After that we insert into the FROM [tableName] section the table or tables were the data is located. In our case it is two tables so we have a join.

SELECT [CompanyID]
 ,[Name]
 ,[States] = (SELECT N', ' + [FieldToCSV]
                 FROM dbo.CompanyState AS cs
                 INNER JOIN dbo.States AS s ON cs.StateID = s.StateID
                 WHERE [value1] = [selectionValue]
                 ORDER BY [FieldToCSV]
                 FOR XML PATH(N''), TYPE).value(N'.[1]', N'NVARCHAR(MAX)')
 FROM [dbo].[Company] AS c
 GROUP BY [CompanyID], [Name]

With that done, lets choose what we want in the list.

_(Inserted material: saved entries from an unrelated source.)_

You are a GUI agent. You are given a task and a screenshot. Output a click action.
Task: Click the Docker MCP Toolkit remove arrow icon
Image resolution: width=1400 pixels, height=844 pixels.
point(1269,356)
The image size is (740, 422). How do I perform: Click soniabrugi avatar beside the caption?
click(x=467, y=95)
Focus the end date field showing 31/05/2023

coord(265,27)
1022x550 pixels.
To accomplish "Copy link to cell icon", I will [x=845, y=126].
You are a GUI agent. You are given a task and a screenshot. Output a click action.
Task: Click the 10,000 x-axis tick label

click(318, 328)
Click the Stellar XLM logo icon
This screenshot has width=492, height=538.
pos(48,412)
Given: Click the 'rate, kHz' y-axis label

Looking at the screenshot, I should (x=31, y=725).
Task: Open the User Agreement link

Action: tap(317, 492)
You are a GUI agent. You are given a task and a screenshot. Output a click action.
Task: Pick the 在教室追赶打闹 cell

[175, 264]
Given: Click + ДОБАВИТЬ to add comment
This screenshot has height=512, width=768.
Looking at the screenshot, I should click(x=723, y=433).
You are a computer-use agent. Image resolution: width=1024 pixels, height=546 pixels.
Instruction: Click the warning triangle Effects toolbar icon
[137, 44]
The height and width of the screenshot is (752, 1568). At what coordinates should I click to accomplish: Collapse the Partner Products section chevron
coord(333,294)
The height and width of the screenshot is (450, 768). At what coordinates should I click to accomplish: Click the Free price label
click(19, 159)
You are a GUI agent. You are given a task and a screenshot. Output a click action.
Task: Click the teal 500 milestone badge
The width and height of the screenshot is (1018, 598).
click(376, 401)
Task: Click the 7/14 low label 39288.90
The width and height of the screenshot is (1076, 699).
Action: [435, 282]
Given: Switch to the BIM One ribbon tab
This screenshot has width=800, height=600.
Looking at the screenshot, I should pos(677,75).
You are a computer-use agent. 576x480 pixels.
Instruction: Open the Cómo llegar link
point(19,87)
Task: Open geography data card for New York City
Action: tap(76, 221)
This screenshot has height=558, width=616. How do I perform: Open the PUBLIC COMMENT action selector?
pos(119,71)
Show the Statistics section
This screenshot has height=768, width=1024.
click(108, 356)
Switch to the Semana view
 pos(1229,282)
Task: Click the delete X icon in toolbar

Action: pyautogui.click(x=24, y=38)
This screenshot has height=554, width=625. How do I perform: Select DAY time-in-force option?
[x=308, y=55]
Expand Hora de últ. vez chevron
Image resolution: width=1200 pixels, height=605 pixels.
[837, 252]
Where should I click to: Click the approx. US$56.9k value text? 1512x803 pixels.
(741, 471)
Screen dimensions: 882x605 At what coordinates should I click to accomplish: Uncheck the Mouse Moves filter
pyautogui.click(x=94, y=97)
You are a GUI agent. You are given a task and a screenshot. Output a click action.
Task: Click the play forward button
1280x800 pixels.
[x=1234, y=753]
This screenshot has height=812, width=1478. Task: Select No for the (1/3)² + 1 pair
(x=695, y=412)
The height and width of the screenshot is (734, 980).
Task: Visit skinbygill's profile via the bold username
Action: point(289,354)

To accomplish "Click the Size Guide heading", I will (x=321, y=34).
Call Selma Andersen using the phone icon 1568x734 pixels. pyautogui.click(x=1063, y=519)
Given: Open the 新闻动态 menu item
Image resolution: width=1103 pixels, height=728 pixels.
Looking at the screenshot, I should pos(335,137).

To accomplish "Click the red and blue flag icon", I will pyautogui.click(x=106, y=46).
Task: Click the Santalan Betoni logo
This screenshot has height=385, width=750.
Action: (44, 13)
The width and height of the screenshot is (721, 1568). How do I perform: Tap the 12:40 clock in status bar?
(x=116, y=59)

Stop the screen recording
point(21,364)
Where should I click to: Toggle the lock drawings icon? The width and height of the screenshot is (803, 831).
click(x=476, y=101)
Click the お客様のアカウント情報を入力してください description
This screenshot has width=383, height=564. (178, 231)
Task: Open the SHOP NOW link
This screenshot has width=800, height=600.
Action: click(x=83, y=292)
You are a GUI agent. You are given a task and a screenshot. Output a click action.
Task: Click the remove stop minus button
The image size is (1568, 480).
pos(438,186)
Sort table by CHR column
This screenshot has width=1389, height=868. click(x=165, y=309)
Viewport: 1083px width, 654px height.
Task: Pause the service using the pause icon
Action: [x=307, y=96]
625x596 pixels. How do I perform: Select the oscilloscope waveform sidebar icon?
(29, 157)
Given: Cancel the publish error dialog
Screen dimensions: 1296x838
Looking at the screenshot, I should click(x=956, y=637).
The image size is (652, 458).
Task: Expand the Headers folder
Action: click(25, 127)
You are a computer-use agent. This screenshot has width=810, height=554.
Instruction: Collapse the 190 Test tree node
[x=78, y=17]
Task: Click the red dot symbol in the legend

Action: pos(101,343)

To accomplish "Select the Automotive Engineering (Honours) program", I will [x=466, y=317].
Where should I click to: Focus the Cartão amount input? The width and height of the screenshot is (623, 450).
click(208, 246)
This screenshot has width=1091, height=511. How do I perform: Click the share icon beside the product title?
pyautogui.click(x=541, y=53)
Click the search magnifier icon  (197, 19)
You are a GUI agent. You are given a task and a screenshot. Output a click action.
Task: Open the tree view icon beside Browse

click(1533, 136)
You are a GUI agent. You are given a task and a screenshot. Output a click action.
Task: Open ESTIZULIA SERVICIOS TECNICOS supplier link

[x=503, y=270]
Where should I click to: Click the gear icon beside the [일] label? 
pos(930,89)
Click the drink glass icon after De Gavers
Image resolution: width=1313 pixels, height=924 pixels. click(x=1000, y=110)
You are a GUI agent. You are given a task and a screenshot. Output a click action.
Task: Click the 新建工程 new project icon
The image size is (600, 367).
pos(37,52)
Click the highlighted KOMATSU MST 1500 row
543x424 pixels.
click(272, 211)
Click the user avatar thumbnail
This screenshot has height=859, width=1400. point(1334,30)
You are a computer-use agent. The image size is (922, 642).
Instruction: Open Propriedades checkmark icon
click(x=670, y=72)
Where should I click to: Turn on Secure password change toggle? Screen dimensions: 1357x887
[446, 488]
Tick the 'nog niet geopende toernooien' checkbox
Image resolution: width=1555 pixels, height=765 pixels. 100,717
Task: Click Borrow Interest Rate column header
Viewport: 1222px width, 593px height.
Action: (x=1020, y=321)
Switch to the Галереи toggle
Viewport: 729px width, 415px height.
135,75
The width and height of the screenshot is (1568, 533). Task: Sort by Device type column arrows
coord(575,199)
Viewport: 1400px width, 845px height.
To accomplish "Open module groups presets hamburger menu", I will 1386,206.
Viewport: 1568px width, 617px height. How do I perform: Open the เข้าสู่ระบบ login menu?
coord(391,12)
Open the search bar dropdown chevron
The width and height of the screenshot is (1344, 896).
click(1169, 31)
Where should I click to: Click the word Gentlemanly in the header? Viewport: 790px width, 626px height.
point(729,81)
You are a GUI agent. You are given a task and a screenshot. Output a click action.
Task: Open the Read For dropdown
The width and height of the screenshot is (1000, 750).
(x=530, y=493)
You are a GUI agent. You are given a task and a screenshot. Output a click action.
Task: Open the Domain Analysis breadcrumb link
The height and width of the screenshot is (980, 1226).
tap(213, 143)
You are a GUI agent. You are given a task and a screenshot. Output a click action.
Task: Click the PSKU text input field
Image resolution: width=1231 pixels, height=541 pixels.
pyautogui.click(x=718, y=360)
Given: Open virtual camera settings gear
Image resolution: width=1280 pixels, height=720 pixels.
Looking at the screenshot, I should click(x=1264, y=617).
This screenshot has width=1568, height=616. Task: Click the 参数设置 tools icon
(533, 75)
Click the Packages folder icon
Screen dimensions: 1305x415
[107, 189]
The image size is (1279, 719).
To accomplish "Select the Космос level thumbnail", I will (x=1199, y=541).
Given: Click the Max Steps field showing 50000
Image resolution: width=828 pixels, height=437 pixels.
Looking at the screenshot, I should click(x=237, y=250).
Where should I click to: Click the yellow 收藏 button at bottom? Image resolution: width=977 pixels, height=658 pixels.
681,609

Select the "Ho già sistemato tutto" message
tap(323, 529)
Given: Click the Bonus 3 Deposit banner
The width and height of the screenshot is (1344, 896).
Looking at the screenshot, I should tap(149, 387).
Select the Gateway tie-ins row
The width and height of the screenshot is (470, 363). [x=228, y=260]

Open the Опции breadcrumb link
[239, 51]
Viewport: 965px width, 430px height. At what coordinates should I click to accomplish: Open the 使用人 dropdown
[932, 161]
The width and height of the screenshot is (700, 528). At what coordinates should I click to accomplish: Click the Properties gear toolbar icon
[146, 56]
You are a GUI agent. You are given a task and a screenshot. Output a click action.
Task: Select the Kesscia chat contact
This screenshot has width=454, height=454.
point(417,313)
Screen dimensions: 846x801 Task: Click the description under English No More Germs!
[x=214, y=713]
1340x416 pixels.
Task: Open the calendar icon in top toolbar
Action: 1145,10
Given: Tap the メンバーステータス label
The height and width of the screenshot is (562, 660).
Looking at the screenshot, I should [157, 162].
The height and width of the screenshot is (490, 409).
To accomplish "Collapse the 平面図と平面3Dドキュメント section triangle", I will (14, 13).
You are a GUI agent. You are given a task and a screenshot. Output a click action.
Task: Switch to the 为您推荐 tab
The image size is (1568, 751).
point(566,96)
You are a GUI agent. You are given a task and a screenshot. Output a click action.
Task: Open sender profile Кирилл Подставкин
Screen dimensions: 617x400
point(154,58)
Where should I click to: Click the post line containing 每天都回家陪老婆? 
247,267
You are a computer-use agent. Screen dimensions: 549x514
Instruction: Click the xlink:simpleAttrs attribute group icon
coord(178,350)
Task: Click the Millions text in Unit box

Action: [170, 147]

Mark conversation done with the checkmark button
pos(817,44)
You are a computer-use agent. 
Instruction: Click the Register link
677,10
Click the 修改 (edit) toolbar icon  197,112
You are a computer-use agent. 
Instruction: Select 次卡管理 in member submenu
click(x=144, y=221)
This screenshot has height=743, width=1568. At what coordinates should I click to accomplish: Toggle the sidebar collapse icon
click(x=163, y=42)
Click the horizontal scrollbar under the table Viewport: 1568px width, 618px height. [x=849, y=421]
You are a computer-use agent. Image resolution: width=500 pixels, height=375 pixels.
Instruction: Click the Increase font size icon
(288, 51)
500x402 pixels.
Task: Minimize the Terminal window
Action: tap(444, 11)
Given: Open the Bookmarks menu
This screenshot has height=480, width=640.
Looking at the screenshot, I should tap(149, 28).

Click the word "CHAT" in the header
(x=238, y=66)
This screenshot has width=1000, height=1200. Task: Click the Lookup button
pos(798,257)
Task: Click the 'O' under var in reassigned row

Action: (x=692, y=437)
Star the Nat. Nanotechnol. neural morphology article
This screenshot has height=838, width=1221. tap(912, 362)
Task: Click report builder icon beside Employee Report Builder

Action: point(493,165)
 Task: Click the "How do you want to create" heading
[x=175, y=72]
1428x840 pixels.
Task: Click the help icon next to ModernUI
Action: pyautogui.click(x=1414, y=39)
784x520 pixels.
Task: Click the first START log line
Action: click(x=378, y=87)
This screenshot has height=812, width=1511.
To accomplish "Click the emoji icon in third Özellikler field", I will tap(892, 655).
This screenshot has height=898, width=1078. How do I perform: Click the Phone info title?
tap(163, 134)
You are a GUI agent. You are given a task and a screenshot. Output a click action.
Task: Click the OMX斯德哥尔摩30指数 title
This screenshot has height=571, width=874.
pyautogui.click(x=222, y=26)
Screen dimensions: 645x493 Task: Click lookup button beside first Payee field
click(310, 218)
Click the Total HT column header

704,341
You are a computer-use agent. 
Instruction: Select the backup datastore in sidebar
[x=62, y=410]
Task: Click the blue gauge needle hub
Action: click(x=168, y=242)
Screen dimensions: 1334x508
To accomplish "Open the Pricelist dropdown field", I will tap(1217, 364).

For us that is Abbreviation so replace the [FieldToCSV] with [Abbreviation].

SELECT [CompanyID]
 ,[Name]
 ,[States] = (SELECT N', ' +  [Abbreviation]
                 FROM dbo.CompanyState AS cs
                 INNER JOIN dbo.States AS s ON cs.StateID = s.StateID
                 WHERE [value1] = [selectionValue]
                 ORDER BY [FieldToCSV]
                 FOR XML PATH(N''), TYPE).value(N'.[1]', N'NVARCHAR(MAX)')
 FROM [dbo].[Company] AS c
 GROUP BY [CompanyID], [Name]

Lets add out where clause which is how we connect the sub select with the main select. [Value1] becomes cs.[CompanyID] and [selectionValue] becomes c.[CompanyID] referencing the outside select.

SELECT [CompanyID]
 ,[Name]
 ,[States] = (SELECT N', ' +  [Abbreviation]
                 FROM dbo.CompanyState AS cs
                 INNER JOIN dbo.States AS s ON cs.StateID = s.StateID
                 WHERE cs.[CompanyID] = c.[CompanyID]
                 ORDER BY [FieldToCSV]
                 FOR XML PATH(N''), TYPE).value(N'.[1]', N'NVARCHAR(MAX)')
 FROM [dbo].[Company] AS c
 GROUP BY [CompanyID], [Name]

Finally, we will control the order that the abbreviations will display by ordering by [Abbreviation]. We will also take this moment to bracket everything up that is not already done to improve the readability and possibly the performance.

SELECT [CompanyID]
 ,[Name]
 ,[States] = (SELECT N', ' +  [Abbreviation]
                 FROM [dbo].[CompanyState] AS cs
                 INNER JOIN [dbo].[States] AS s ON cs.[StateID] = s.[StateID]
                 WHERE cs.[CompanyID] = c.[CompanyID]
                 ORDER BY [Abbreviation]
                 FOR XML PATH(N''), TYPE).value(N'.[1]', N'NVARCHAR(MAX)')
 FROM [dbo].[Company] AS c
 GROUP BY [CompanyID], [Name]

So hopefully that will make life easier for the next dev that suffers through this problem. I had not found a proper guide in how to use the bloody thing and had to suffer through it.